Ambitious renovation works approved for an Aberdeen swimming pool a year ago have not yet begun.
Last December, arms-length council body Sport Aberdeen announced the work on the Northfield facility with a splash of publicity about a new extension to create a health and fitness studio and changing rooms.
But 12 months later, the organisation said there were still “key decisions” to be taken on the pool and that work hadn’t started – although they did not say what these decisions were or what the anticipated cost was.
It is understood that above the extension work, major repairs are required on the ageing facility.
Last night Hazlhead, Queens Cross and Countesswells councillor Martin Greig said the closure of the Hazlehead pool and the saving of Northfield was a “political decision”.
Last August, Sport Aberdeen closed Kincorth and Hazlehead swimming pools after Aberdeen City Council slashed its budget by £405,000.

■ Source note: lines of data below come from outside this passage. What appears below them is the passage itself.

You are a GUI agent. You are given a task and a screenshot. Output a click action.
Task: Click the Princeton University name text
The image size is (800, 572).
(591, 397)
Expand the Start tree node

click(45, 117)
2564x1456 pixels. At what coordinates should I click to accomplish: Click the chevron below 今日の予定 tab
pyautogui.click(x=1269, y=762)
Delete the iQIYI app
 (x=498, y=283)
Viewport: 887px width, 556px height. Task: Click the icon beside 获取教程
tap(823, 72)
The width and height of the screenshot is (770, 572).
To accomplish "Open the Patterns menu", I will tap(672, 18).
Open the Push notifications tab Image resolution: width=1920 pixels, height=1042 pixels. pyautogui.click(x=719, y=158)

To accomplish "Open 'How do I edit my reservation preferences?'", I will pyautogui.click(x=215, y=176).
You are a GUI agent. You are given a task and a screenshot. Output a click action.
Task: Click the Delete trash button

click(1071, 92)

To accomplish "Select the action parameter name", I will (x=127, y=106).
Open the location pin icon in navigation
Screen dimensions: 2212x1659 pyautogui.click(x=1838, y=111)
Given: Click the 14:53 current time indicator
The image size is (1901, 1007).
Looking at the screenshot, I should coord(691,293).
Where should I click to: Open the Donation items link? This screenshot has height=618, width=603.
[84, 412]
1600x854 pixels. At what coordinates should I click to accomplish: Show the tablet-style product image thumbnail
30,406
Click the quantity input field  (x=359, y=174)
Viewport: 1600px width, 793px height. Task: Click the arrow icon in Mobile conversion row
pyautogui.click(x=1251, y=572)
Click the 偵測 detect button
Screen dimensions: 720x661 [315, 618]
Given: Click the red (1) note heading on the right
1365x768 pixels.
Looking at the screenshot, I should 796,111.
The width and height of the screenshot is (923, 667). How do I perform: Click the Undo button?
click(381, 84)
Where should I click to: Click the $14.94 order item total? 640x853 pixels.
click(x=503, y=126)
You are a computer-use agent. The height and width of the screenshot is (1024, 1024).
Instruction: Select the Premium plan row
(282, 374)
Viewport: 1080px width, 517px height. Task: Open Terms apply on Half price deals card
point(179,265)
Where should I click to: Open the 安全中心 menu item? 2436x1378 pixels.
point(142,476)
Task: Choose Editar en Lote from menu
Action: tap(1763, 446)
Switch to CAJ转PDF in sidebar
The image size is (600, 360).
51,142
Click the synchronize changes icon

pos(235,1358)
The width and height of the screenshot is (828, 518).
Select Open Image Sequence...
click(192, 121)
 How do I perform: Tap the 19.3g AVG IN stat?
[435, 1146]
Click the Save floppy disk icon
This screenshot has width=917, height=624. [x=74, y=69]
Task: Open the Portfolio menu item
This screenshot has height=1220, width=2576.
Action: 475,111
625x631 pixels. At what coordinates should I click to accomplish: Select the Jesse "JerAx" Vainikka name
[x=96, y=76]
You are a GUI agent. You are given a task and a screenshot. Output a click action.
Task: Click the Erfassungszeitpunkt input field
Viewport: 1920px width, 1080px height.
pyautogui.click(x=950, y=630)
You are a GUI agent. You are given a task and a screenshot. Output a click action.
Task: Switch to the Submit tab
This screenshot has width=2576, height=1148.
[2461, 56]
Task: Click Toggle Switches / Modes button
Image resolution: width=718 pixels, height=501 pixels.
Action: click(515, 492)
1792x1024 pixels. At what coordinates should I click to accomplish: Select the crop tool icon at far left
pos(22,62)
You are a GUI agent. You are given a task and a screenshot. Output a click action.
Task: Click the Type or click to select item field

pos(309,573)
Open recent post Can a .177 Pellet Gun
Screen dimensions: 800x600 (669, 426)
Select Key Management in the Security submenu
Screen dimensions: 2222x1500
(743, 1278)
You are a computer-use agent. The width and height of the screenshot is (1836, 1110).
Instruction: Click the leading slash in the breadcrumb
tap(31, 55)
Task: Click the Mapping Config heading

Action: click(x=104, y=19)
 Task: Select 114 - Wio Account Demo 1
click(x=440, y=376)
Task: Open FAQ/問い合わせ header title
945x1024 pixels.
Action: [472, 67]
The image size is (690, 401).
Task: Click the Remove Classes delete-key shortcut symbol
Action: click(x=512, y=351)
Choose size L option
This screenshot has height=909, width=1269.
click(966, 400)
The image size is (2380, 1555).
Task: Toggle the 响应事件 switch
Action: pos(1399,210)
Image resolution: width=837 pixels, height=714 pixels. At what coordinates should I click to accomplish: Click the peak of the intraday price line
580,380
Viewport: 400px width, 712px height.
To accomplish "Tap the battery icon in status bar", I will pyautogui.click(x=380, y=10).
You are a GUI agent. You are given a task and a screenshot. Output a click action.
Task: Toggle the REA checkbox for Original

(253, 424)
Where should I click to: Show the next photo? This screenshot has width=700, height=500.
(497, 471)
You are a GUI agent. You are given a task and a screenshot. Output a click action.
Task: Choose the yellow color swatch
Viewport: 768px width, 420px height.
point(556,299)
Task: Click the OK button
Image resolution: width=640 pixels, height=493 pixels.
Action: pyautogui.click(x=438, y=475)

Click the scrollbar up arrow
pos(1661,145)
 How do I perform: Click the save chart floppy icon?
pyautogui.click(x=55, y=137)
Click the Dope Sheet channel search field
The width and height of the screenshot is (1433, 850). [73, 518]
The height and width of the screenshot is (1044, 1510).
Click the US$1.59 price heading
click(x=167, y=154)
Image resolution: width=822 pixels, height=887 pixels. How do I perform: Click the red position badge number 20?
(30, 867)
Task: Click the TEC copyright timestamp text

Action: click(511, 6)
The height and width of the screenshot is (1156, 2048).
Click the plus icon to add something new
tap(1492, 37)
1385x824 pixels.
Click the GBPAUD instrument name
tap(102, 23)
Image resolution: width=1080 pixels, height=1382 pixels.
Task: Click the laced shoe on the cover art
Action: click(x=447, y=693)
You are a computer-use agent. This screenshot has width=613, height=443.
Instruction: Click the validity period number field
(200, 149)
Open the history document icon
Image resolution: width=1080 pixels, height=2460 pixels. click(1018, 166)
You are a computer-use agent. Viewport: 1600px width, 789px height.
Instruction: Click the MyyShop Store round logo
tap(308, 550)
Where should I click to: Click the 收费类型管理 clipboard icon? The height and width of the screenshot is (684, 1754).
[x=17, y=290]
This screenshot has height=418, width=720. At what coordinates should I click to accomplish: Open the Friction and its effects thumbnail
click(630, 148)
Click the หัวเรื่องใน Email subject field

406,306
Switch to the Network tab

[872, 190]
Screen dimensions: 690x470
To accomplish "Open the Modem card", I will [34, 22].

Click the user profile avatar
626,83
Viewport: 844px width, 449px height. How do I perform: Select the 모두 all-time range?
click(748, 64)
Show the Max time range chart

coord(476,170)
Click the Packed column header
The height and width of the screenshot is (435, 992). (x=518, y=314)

A Sport Aberdeen spokeswoman said: “At present, there are still key decisions to be made regarding the re-development of Northfield Swimming Pool however we are hopeful that the project will see finalised plans before too long. Sport Aberdeen is currently engaged in ongoing talks with external partners.
“Improving the facility is a fantastic opportunity for Sport Aberdeen as a registered charity to provide quality facilities in a community setting, allowing everyone in Aberdeen to get active. In the meantime the pool continues to provide an important, highly valued citywide resource.”
But Liberal Democrat Mr Greig said: “The situation is very strange. The city very suddenly lost Hazlehead Pool without consultation and without notice.
“It is now a year and half later and still nothing has happened with the promised upgrade of Northfield Pool.
“It is typical of this administration to close down community facilities in Hazlehead and the west end. People in this area are clearly not a priority for the Labour, Conservative and Independent groups.
“This was a decision of Sport Aberdeen since they operate the pool. However, their wish was endorsed by politicians in the budget process. LibDems tried to keep the pool open – so the ultimate decision to close it was political.”